SALATIGA (SUARABARU.ID):Kebanggaan dan inspirasi menyelimuti Universitas Kristen Satya Wacana (UKSW), khususnya Program Studi (Prodi) Doktor Sosiologi Agama (DSA) Fakultas Teologi, ketika dua putra terbaik, Hun Johanis Alfrits Pinatik dan Daud Alfons Pandie, resmi menyandang gelar Doktor dalam bidang Sosiologi Agama, Jumat (13/09/2024).
Keberhasilan keduanya menjadi simbol dedikasi dan semangat dalam menggali ilmu pengetahuan. Salah satu yang paling mencuri perhatian adalah fakta bahwa Hun Johanis Alfrits Pinatik, pada usianya yang baru menginjak 26 tahun, sudah menyelesaikan studi doktoralnya.
Lompatan intelektual di usia muda
Lahir di Manado pada tahun 1998, Hun Johanis Alfrits Pinatik menapaki perjalanan akademis yang gemilang sejak menamatkan SMA di SMAN 8 Manado. Semangat belajarnya yang luar biasa membawa dirinya melanjutkan pendidikan Strata 1 di Fakultas Teologi Universitas Kristen Indonesia Tomohon (UKIT) pada tahun 2015.
Tidak berhenti di situ, pada 2019, ia memilih Salatiga sebagai tempat perantauan intelektualnya dengan melanjutkan studi Magister di Prodi Sosiologi Agama Fakultas Teologi UKSW, dan lulus dengan IPK sempurna 4.00.
Melanjutkan tradisi prestasi tersebut, pada 2021, Hun mengambil tantangan yang lebih besar yaitu dengan mengambil program doktoral. Fokus penelitiannya terletak pada isu yang krusial dan sarat relevansi, yaitu Sociology of Indigenous Religion, dengan mengeksplorasi bagaimana solidaritas berbasis jaringan (stratic) menjadi instrumen untuk mencari spatial justice bagi agama lokal, dalam hal ini agama lokal Minahasa.
“Penelitian ini tidak sebatas mengeksplorasi latar belakang ketidakadilan bagi agama lokal yang dipetakan secara deskriptif, namun juga menganalisis problematika ketidakadilan spasial yang dikonstruksi dan berkembang secara sosial,” ujar Hun yang tahun depan akan berkarya sebagai dosen di Institut Agama Kristen Negeri Manado ini.
Dalam disertasinya, ia mendalami strategi gerakan Mawale yang berusaha membebaskan agama lokal Minahasa dari stigma dan marginalisasi, sebuah topik yang tak hanya menyentuh kajian akademis tetapi juga menyuarakan keadilan sosial dan hak asasi kepercayaan.
Pelayan, dosen, peneliti yang tak kenal lelah
Daud Alfons Pandie, di sisi lain, juga membawa cerita inspiratif yang tak kalah menarik. Lahir di Tuak Sabu, Nusa Tenggara Timur, Daud telah menorehkan kiprah panjang di dunia akademis dan pelayanan gerejawi. Setelah menyelesaikan studi sarjana dan magister di bidang Teologi, ia meraih gelar doktor Teologi pada 2011, sebelum akhirnya melanjutkan studi di prodi DSA Fakultas Teologi UKSW.

⁂

» **Tujuan Tugas 1**: Ulangi bagian berita tentang dua doktor baru Sosiologi Agama UKSW antara "Melanjutkan tradisi prestasi" dan "Negeri Manado ini.", termasuk kedua ujungnya.
» **Tujuan Tugas 2**: Lanjutkan berita kelulusan dua doktor Sosiologi Agama UKSW itu mulai setelah kalimat terakhirnya.

» **Isi Kumpulan Data**:
⁂

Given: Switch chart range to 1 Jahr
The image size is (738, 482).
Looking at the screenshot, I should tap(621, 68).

⁂

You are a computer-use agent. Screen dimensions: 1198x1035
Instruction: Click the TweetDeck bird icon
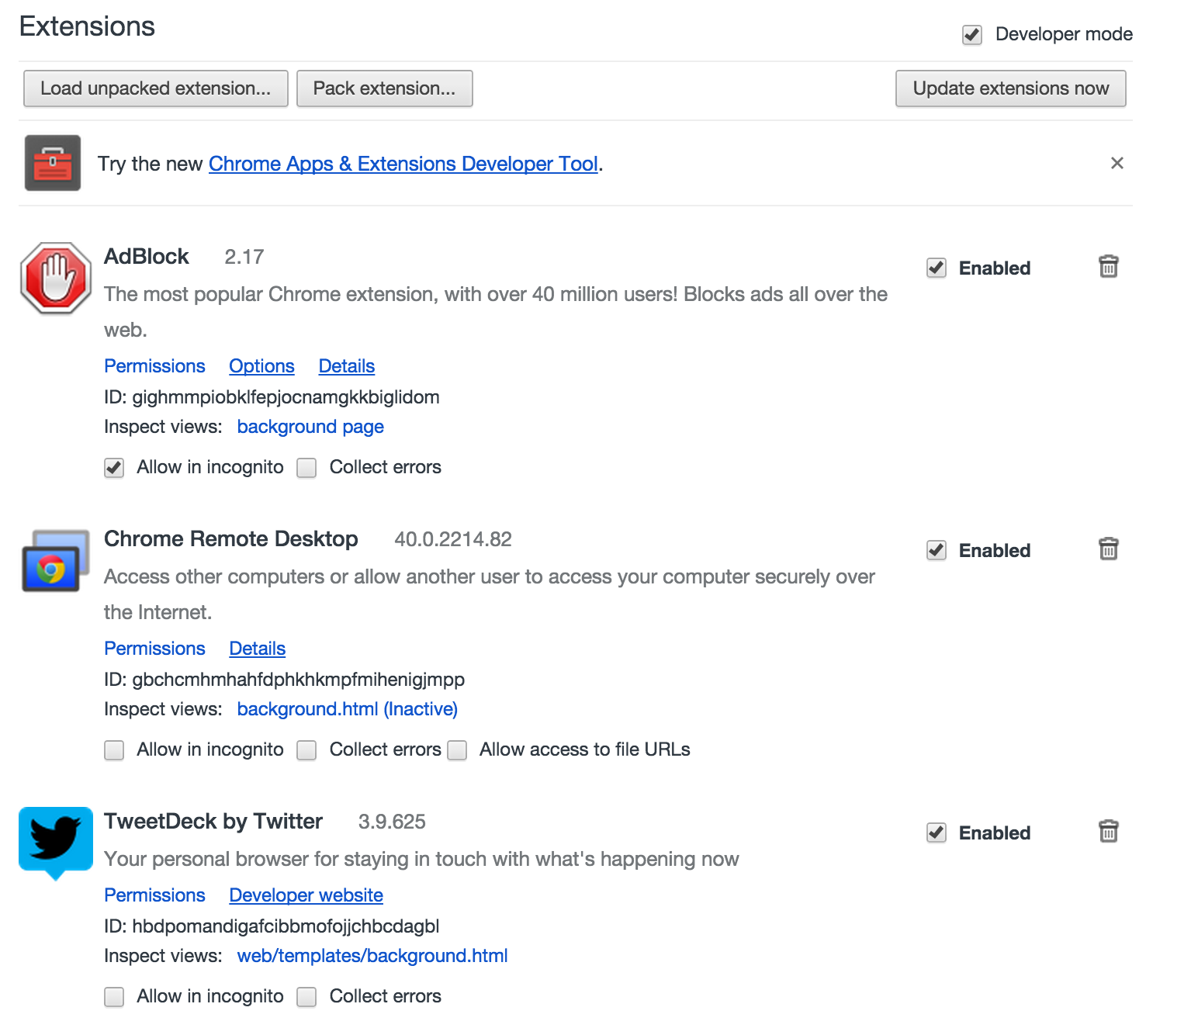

⁂

» **Hasil 1**:
Melanjutkan tradisi prestasi tersebut, pada 2021, Hun mengambil tantangan yang lebih besar yaitu dengan mengambil program doktoral. Fokus penelitiannya terletak pada isu yang krusial dan sarat relevansi, yaitu Sociology of Indigenous Religion, dengan mengeksplorasi bagaimana solidaritas berbasis jaringan (stratic) menjadi instrumen untuk mencari spatial justice bagi agama lokal, dalam hal ini agama lokal Minahasa.
“Penelitian ini tidak sebatas mengeksplorasi latar belakang ketidakadilan bagi agama lokal yang dipetakan secara deskriptif, namun juga menganalisis problematika ketidakadilan spasial yang dikonstruksi dan berkembang secara sosial,” ujar Hun yang tahun depan akan berkarya sebagai dosen di Institut Agama Kristen Negeri Manado ini.

» **Hasil 2**:
Daud, yang juga dikenal sebagai dosen dan asesor di bidang pendidikan, telah menunjukkan komitmen yang tinggi pada pengajaran, pelayanan, dan penelitian. Karyanya tentang “Rote Islam” sebagai identitas etno religius di Kabupaten Rote Ndao, Nusa Tenggara Timur, menjadi topik yang tak hanya menambah pemahaman tentang interaksi sosial antar agama, tetapi juga menggambarkan bagaimana identitas etno religius bisa terkonstruksi dalam masyarakat multikultural.
Dengan pendekatan etnografi dan fenomenologi, Daud mendalami bagaimana masyarakat Muslim di Rote, yang berasal dari berbagai etnis, telah hidup berdampingan dengan komunitas Kristen selama berabad-abad. “Saya menemukan bahwa interaksi sosial yang kolaboratif dan saling menghormati menjadi pesan kuat bahwa di balik perbedaan, ada keharmonisan yang bisa dibangun melalui dialog dan penghormatan antar umat beragama,” ungkap Dosen STT Reformed Injili International Jakarta ini.
Inspirasi bagi generasi muda
Dekan Fakultas Teologi, Pdt. Izak Lattu, Ph.D., yang memimpin jalannya yudisium, menyampaikan apresiasi dan ucapan selamat atas pencapaian dua disertasi yang sangat berharga ini, terutama dalam mengangkat isu-isu sosial keagamaan dari perspektif kelompok minoritas di Rote, NTT.
“Kedua disertasi ini, yang meneliti jejaring sosial Islam di Rote dan juga meneliti sosiologi agama lokal, merupakan wujud nyata dari empati akademik dan sosial yang menjadi fondasi UKSW. Teologi yang diajarkan di UKSW bukanlah sekadar studi teks, melainkan upaya membangun jembatan empati yang kuat antar agama, sebagaimana terlihat dalam studi-studi ini,” ungkapnya.
Keberhasilan Hun Johanis Alfrits Pinatik dan Daud Alfons Pandie bukan hanya menjadi catatan prestasi akademik, tetapi juga menunjukkan bahwa usia bukanlah penghalang untuk berprestasi. Hal ini menunjukkan dukungan UKSW dalam berkontribusi untuk Sustainable Development Goals (SDGs) 4 pendidikan berkualitas, SDGs 10 pengurangan ketimpangan, dan SDGs 16 perdamaian, keadilan, dan kelembagaan yang tangguh.
UKSW!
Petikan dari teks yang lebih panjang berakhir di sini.